Hello strangers, I’m back for good this time. It’s very strange sitting in front of my computer and working on something that’s not coursework or writing. Well, I guess this does count as writing but not the kind I’ve spent the last couple of months focusing on. I’ve had quite a few months off from blogging, almost a full year actually. I’ve had some posts sprinkled in-between and false promises of returns. I’m very excited about coming back to weekly updates, posts and good old-fashioned book reviews.
This last year has been one of the craziest, hectic and strangest years of my life. Although there has been a lot of good, wonderful and exciting things wrapped up amongst all the crazy this is a year I’d rather not repeat again. I made a decision to take a step back from certain things in order to find a manageable balance. I took several steps back and kept walking backwards until I found a manageable balance in my work, university and social life. This meant I said goodbye to a lot of things I previously enjoyed, like blogging. Luckily I’ve been maintaining a normal, manageable balance, which means I’m able to pick up these past likes again. So I’m back and it feels good to be back.
What’s happened in the months that I’ve been gone? I this were a movie or a TV show I could quickly flash a scene where the last year of my life flashed on a screen and a narrator quickly filled you in on all the important life events. Try and imagine one of those as I quickly type (and condense) a year worth of activities into a small manageable, hopefully, non-borning, paragraph. To start with I took some time out of everything to just be me, no work, no university, nothing. I found myself (which sounds strange when I’ve always been myself) and learned what it’s like to be in a place you never expected, nor wanted, to be in. I started writing more, writing about everything and anything. I started working on a new story which I have fallen in love with which I hope will be completed by the end of summer – something I’m sure B is very excited about. I re-started my third year of university and now I’m almost finished for the second, and last, time. I’m now a few exams away from being ready for my 4th and last year of my degree – that’s terrifyingly exciting. I’ve read books about anxiety and depression and learned that I’m not the only one experiencing setbacks or crazy thoughts of “you can’t”. I’ve also started focusing on good things more than bad things – ending my day with 3 good things that happened. I already have my three for today. 1) I got out of bed and had a very productive morning. 2) I went a walk with the dog, a long walk, surrounded by nothing but fresh air and peacefulness. It was lovely. 3) I’m already doing better than I was this time last year and if you can’t celebrate that then what can you do? Finally, I found myself a routine that I can do every day without becoming stressed or anxious or worried. I wake up, study, have some me-time, study, make dinner, relax, and re-cap my revision. It’s manageable and I’m coping for the first time in what seems like forever.
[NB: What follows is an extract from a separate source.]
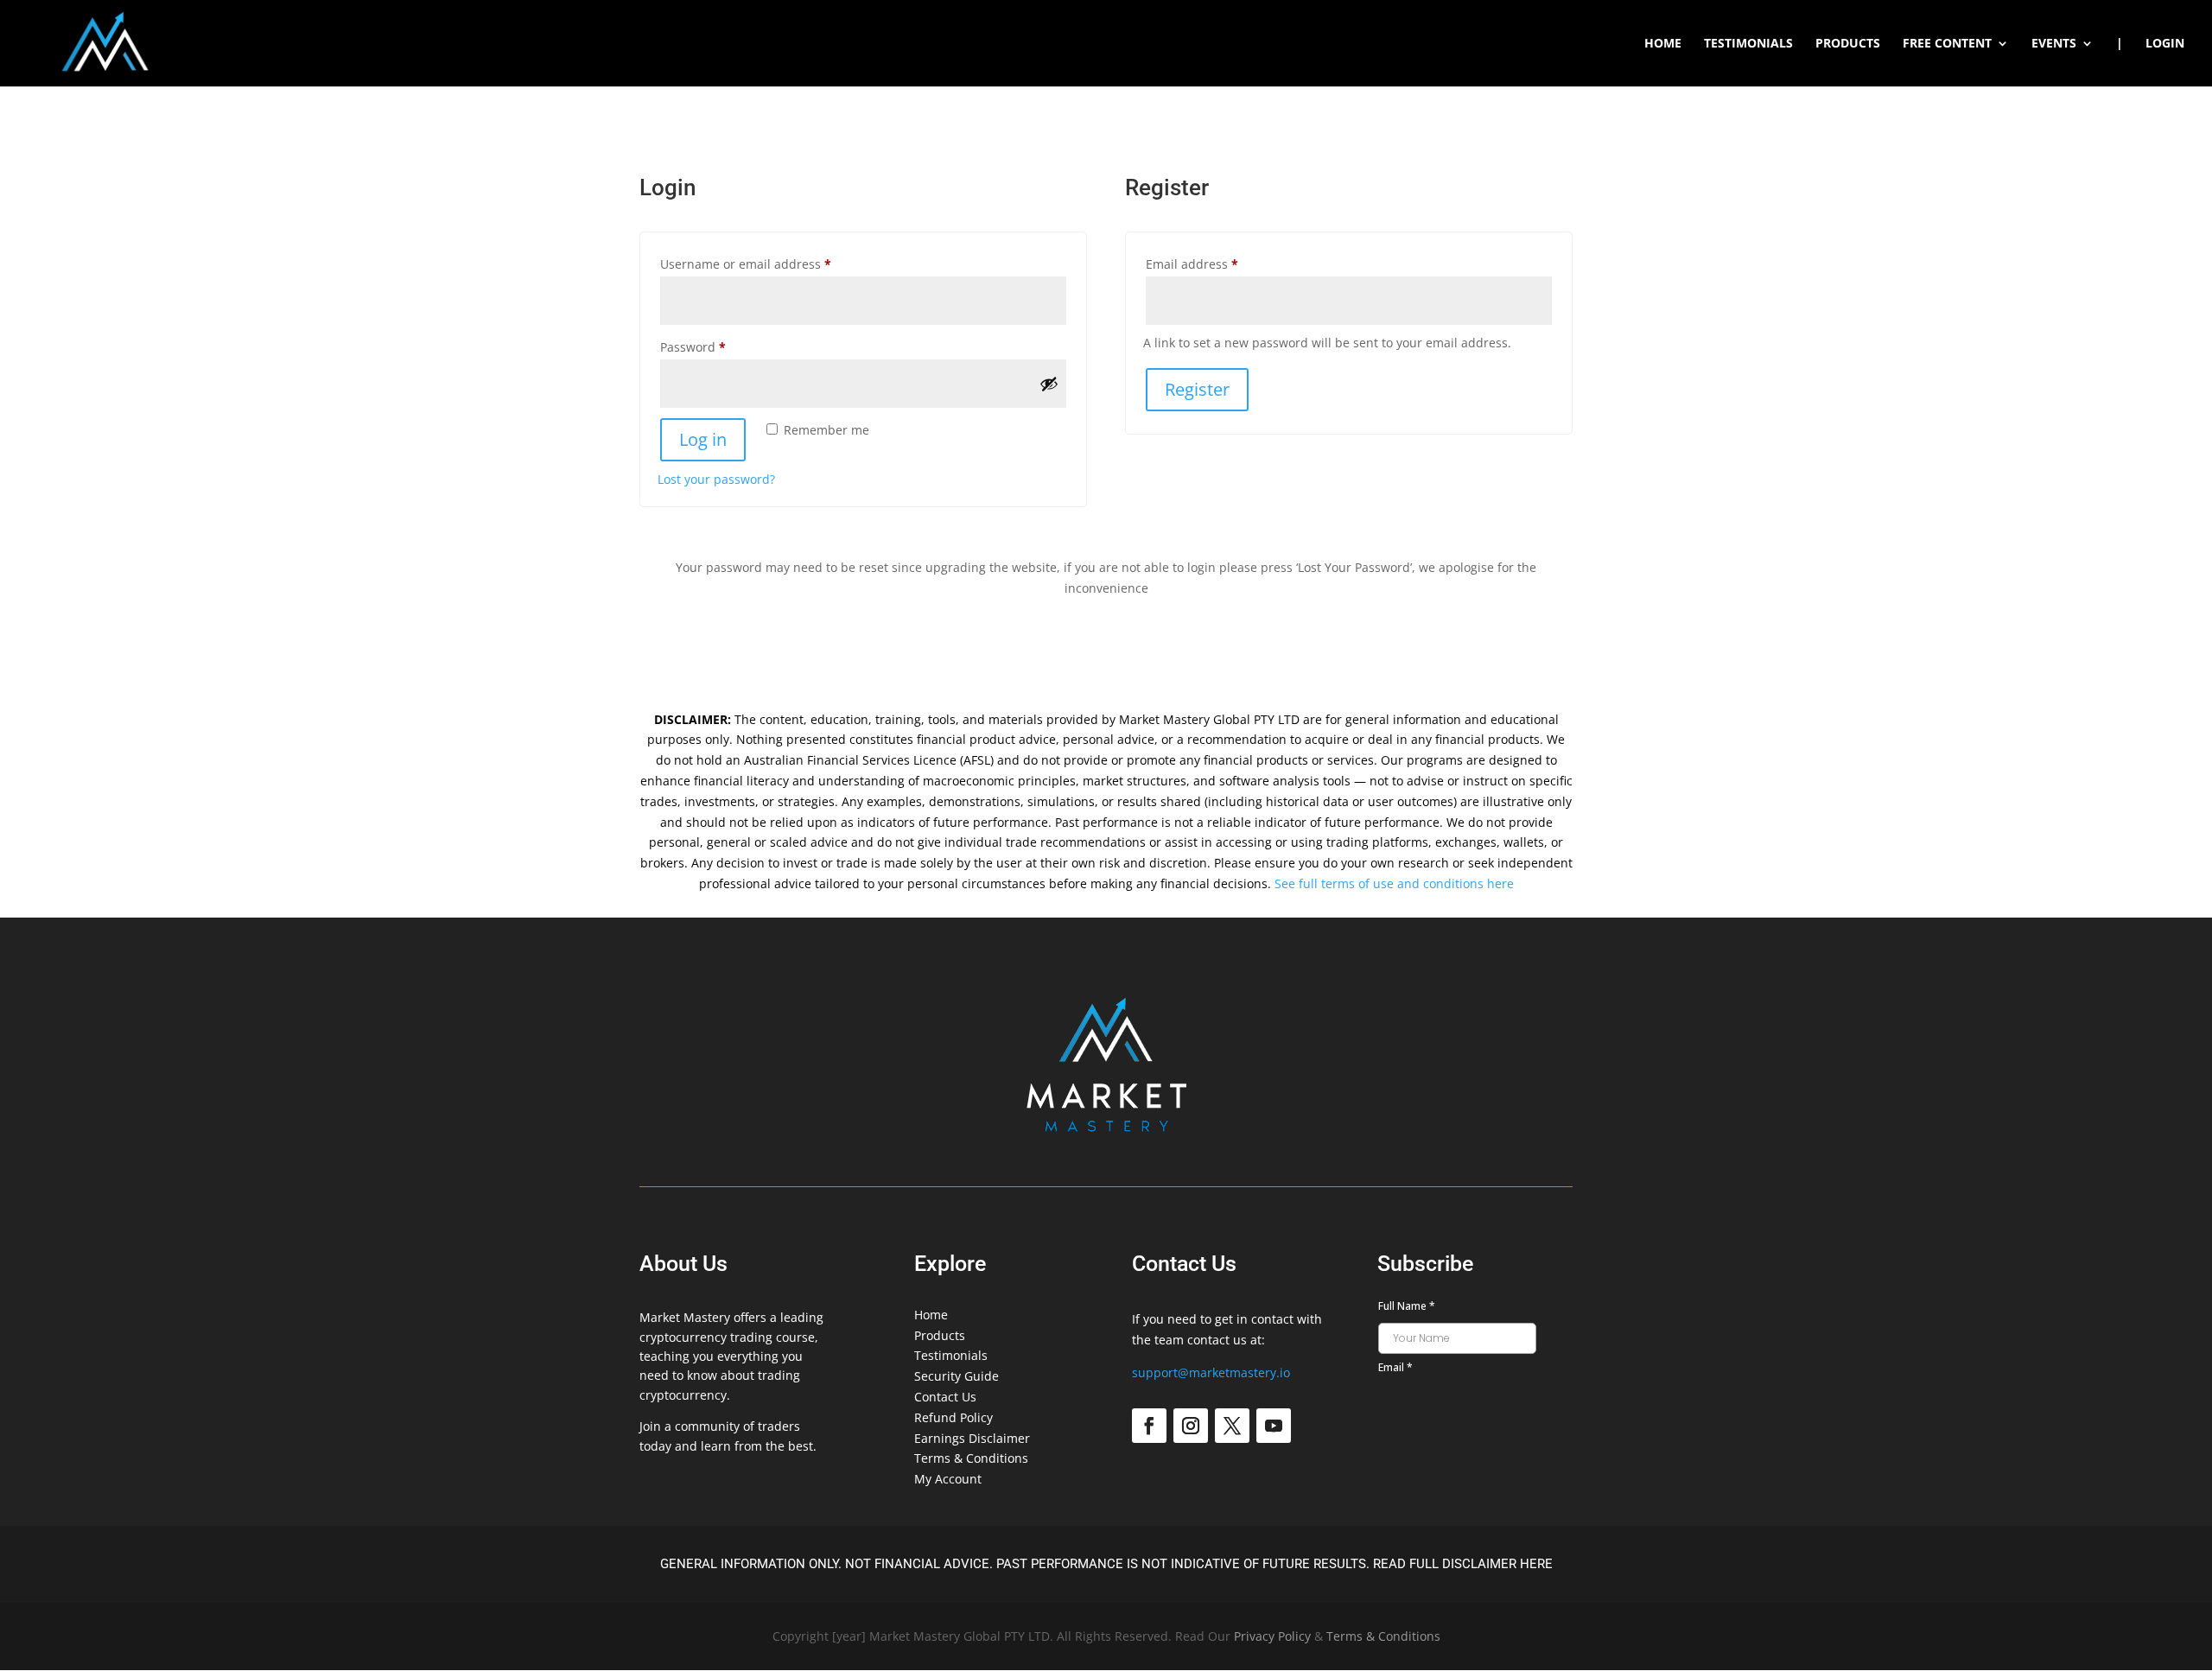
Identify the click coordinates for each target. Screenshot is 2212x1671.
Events (2053, 44)
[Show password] (1048, 383)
Things are looking good and I’m very excited to keep this motivation and good mindset up. I honestly feel like a superhero who can’t be defeated which I know is unrealistic. I know one day something is going to come along and knock me of my feet – that’s a fact of life. Yet, I also know that it’s not going to destroy me or upset the balance I’ve created around myself. To quote my favourite fish I’m going to “just keep swimming, just keep swimming,” because it doesn’t matter how long I swim for – as long as I’m swimming I’m not sinking.